Conflicts between Mind’s Eye Theatre and Tabletop
If a skill or discipline is different between the Tabletop and Mind’s Eye Theatre rules, the Mind’s Eye Theatre rules will be used (except where otherwise noted). However, because the Primary Mechanics allow for Exceptional Success or Dramatic Failure, these rules will be included where they do not conflict.
Example: Awe (Majesty Level 1) functions for an entire night on a Success, as listed in Mind’s Eye Theatre, rather than only a scene, as listed in the tabletop rules. However in the case of a Dramatic Failure, the Dramatic Failure rules from the tabletop are used, resulting in the subject actively seeking to avoid the vampire until they leave.

Staking Vampires
In order to stake a Vampire, the Vampire’s heart must be pierced by a single solid shaft of wood. Most commonly this will be a wooden stake, though it is possible to stake a Vampire with an arrow or crossbow bolt made of wood. Wooden bullets, and other projectiles smaller than the heart, cannot be used to stake a Vampire. Regardless of the method used, all attempts to stake a Vampire are resolved as attacks aimed at the heart (-3 penalty for the small size of the target). Only an exceptional success (5 successes or more) results in the Vampire being properly staked. Otherwise the Vampire merely takes damage from the weapon with no further ill effects. Note that some creatures, such as Hunters, can break these rules. These rules are found in the Armory sourcebook, as well as the latest errata for Vampire: The Requiem. It supersedes the rules found in the Vampire: The Requiem core book, and the Mind’s Eye Theatre: Requiem book.

Optional Core Rules

  • Morality Derangements
    When a character fails a Degeneration check, they must make another check to avoid gaining a Derangement. These derangements remain until the character’s morality improves.
  • A Matter Of Resolve
    Characters gain a number of Downtime actions each game equal to their Resolve dots. In addition, these dots may be used whether players were at the latest game or not.
  • Flaws
    Characters may select as many Flaws as they wish. They carry no fixed benefit, but roleplaying flaws can be a lot of fun and add to the story of your character.
  • The Fourth Tradition
    While combat is an important part of the World of Darkness, some players like it more than others. As such, attempting to take any violent actions against another Vampire (and specifically only another Vampire) within Elysium will cost 1 Willpower Point each turn. Anyone attempting to kill or diablerize another Vampire in Elysium must spend 1 Willpower dot to go through with the act. This rule shall not be abused, and anyone who attempts to do so (such as repeatedly committing horrible acts and then fleeing into Elysium for sanctuary) may find themselves outside of this mystical protection. Note that this is only within the in-game Elysium (normally limited to the club and the woods behind). Locations which have been designated as other locations around Knoxville do not fall under this rule.

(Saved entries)
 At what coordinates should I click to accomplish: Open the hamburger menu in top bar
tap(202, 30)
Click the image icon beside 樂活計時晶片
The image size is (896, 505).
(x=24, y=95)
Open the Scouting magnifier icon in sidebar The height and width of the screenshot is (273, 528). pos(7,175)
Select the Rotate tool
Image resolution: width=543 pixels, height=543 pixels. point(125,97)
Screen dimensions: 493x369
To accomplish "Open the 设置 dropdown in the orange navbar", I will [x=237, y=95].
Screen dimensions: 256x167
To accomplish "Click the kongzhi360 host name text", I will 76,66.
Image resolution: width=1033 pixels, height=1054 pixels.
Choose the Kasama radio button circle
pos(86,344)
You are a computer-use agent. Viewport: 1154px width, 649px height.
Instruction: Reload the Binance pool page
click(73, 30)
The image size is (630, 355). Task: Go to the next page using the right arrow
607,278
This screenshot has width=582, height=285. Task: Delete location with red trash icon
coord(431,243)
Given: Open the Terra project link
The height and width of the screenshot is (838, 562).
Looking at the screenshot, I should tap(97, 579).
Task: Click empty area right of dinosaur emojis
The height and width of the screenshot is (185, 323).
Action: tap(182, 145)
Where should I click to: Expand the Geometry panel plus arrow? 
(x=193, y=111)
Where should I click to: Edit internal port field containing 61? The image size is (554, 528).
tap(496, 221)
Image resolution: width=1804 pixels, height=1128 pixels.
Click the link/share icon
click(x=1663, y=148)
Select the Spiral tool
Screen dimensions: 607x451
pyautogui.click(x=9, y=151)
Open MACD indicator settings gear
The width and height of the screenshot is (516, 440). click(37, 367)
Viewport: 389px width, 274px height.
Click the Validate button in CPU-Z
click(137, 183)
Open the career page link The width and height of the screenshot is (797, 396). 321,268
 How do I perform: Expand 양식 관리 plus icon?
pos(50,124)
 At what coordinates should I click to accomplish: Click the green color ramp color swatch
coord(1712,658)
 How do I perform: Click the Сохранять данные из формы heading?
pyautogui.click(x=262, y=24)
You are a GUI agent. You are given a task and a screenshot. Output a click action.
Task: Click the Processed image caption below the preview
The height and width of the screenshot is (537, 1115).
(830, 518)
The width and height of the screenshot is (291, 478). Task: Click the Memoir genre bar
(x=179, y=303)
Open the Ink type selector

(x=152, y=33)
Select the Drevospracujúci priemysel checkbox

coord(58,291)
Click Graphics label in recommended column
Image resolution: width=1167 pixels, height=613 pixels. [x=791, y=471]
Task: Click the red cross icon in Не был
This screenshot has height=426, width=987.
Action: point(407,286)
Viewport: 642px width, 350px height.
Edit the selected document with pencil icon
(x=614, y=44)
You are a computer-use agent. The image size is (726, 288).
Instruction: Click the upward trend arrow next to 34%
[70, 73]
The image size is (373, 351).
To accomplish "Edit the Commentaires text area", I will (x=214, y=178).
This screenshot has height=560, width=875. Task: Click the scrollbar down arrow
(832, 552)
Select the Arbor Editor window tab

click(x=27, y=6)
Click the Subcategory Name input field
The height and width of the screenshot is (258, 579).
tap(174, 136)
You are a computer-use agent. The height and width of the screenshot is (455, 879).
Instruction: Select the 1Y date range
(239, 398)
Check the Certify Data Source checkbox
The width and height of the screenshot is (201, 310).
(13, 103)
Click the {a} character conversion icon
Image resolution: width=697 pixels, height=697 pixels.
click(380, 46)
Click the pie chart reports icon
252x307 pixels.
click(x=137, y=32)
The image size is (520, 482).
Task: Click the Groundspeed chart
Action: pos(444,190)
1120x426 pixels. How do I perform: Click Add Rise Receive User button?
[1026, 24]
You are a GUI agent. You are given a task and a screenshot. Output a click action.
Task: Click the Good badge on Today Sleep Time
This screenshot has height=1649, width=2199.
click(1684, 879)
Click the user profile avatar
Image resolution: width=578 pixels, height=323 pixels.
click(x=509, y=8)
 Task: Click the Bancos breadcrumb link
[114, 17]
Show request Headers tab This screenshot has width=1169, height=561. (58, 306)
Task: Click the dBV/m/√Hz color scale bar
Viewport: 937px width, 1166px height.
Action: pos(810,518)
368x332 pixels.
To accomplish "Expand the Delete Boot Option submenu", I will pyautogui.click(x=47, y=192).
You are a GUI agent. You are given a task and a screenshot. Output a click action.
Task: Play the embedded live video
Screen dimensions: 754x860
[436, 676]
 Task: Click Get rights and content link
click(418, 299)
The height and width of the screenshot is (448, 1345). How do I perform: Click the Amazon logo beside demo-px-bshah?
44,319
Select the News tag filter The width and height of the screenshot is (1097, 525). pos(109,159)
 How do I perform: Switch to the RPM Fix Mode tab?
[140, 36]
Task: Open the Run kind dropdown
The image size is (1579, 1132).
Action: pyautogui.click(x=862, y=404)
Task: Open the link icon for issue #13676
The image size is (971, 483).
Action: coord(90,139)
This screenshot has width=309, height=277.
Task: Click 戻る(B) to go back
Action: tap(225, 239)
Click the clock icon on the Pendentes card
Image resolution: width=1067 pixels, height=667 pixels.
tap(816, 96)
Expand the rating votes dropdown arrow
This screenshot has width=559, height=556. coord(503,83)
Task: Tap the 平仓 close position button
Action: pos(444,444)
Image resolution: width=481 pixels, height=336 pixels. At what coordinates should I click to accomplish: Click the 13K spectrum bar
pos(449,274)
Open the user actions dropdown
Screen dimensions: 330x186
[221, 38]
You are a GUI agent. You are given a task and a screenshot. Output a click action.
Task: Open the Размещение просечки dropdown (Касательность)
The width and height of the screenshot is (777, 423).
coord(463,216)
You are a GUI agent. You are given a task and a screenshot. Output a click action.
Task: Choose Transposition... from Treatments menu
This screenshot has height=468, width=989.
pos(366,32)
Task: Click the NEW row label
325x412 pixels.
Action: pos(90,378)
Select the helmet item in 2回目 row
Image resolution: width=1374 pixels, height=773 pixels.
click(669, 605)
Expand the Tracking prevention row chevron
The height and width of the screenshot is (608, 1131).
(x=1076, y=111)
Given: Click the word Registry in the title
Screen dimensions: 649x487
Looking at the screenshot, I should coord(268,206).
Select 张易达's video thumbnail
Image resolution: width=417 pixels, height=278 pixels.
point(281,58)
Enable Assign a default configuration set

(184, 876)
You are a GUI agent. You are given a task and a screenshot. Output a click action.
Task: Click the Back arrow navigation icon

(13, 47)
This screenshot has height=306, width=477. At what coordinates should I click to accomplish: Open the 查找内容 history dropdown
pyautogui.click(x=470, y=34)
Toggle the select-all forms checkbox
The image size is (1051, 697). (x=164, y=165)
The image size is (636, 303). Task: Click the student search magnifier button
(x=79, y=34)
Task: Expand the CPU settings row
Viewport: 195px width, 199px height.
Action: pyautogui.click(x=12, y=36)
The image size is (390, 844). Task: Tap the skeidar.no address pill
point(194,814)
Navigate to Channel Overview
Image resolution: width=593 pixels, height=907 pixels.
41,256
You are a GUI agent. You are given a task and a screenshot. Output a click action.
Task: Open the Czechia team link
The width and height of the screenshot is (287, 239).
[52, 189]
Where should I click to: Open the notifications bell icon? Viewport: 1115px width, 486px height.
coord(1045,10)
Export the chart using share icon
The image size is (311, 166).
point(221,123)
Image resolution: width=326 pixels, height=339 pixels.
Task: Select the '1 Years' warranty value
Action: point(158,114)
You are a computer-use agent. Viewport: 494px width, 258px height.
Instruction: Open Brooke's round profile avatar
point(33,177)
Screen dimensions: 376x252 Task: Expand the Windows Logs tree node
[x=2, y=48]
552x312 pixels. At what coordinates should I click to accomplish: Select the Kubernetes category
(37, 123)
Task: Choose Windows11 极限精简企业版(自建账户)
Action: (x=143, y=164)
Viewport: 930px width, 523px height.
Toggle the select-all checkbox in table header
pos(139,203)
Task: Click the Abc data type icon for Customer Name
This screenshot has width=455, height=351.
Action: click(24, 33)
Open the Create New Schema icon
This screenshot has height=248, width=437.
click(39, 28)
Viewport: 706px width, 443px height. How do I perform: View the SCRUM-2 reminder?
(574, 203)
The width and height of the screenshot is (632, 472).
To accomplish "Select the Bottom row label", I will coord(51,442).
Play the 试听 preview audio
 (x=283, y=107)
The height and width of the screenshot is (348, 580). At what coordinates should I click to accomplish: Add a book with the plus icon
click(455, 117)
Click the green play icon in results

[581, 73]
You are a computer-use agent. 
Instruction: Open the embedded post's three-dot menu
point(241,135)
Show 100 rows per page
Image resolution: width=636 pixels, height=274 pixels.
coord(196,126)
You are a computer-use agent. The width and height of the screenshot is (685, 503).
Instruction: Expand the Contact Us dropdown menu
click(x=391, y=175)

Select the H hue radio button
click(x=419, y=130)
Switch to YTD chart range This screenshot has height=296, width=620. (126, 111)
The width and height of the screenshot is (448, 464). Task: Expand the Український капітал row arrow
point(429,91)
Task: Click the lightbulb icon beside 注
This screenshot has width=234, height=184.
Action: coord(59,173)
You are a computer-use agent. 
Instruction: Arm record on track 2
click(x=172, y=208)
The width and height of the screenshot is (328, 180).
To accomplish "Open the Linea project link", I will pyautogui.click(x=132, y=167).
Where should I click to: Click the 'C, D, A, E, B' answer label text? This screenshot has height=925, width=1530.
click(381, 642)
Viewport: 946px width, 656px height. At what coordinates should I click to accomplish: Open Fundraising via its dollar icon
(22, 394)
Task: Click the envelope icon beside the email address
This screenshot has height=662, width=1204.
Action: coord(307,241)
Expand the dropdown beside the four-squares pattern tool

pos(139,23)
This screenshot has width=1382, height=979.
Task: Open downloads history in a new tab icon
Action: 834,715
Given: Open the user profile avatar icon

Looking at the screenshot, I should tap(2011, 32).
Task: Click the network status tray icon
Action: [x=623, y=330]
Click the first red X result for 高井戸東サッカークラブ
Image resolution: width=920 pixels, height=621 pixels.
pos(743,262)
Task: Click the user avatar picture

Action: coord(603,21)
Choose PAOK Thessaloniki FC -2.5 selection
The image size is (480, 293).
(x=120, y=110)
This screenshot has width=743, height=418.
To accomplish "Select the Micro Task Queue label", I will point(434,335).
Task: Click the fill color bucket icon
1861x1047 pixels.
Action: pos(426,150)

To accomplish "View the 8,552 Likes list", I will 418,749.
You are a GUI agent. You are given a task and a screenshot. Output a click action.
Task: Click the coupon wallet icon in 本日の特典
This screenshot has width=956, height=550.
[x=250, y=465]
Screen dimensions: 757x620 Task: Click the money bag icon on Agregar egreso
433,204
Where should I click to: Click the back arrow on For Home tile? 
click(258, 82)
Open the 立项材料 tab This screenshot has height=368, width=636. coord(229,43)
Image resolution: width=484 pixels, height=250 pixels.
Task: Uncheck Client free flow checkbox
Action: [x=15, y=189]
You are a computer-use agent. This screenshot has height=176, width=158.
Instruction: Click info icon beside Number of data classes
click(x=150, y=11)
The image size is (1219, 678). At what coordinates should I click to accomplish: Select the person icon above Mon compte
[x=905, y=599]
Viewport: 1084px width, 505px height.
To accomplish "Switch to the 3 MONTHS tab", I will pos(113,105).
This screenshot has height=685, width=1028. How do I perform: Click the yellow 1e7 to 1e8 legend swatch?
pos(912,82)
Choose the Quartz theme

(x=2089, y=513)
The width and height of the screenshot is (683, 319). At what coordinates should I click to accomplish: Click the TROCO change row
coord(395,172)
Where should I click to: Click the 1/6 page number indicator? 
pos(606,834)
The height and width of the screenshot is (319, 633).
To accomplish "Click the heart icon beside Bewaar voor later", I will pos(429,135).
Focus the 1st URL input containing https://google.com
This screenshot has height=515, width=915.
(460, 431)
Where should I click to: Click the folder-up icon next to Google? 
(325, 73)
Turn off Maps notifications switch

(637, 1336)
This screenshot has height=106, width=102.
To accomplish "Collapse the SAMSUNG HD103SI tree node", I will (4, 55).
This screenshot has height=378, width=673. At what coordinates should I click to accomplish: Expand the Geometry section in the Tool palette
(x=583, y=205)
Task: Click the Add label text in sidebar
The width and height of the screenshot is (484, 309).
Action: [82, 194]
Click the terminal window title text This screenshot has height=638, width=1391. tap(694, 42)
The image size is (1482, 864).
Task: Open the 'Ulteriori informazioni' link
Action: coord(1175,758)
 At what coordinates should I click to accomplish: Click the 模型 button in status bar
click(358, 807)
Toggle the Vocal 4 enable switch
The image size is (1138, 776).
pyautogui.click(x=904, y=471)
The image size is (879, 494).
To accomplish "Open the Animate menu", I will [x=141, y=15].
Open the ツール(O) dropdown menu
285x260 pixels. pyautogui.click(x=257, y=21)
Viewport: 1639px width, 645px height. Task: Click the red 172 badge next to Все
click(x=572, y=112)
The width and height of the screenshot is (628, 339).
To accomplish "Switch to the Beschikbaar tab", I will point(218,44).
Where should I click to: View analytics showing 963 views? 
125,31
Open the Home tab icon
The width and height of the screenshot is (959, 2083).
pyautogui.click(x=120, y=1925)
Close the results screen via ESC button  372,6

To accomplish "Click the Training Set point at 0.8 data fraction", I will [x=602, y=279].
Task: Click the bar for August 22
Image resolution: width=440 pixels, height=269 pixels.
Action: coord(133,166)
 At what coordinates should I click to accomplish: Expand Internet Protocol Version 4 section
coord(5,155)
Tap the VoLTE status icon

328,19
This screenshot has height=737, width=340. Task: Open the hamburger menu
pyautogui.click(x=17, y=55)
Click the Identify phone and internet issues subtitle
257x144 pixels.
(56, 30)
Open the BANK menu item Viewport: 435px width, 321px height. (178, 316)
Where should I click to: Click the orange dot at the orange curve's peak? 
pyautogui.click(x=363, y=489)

**REQUIREMENT 1**
In the Vampire rules text, rewrite the passage starting with "Example: Awe (Majesty" and going on through "until they leave.", renaming "Dramatic Failure" to "Critical Failure".
**REQUIREMENT 2**
Decide whether each statement agrees with the Vampire rules text. Answer yes or no for each, and quote the words that settle it. (a) A vampire is properly staked only on an exceptional success of five or more successes. (b) A wooden bullet can be used to stake a vampire. (c) Characters gain a number of Downtime actions each game equal to their Resolve dots.
**REQUIREMENT 3**
Continue the Vampire rules text from the point where it stops.

**RESPONSE 1**
Example: Awe (Majesty Level 1) functions for an entire night on a Success, as listed in Mind’s Eye Theatre, rather than only a scene, as listed in the tabletop rules. However in the case of a Critical Failure, the Critical Failure rules from the tabletop are used, resulting in the subject actively seeking to avoid the vampire until they leave.

**RESPONSE 2**
(a) Yes: "Only an exceptional success (5 successes or more) results in the Vampire being properly staked."
(b) No: "Wooden bullets, and other projectiles smaller than the heart, cannot be used to stake a Vampire."
(c) Yes: "Characters gain a number of Downtime actions each game equal to their Resolve dots."

**RESPONSE 3**
  • Humanity for Experience Points
    Characters usually start at Humanity 7. However, characters may instead start lower than that and gain 5 bonus XP per point of Humanity lost (to a maximum of 10 XP). The Storytelling staff gives warning, however, that morality and the fight to retain Humanity is a central theme of Black Bowery, and those who trade away Humanity easily may find it excessively difficult to get it back.
  • True Covenant Status
    Characters may purchase Status dots in multiple Covenants. Only one Covenant can be their “true” Covenant. The other Covenants are Covenants that they are spying on, acting as double-agents. No more than three total dots of Covenant Status can be purchased so long as status is split between Covenants (as anyone that famous would be found out instantly). Understand that spying on a Covenant is a serious offense, and those who are caught may very well be killed for their treachery. This option is very strongly recommended against for new players, or any player who is unwilling to accept the danger that comes with a spy’s life.
  • Optional Modifiers for Animalism
    These modifiers are in place. Vampires feel an affinity for predators, especially predatory mammals.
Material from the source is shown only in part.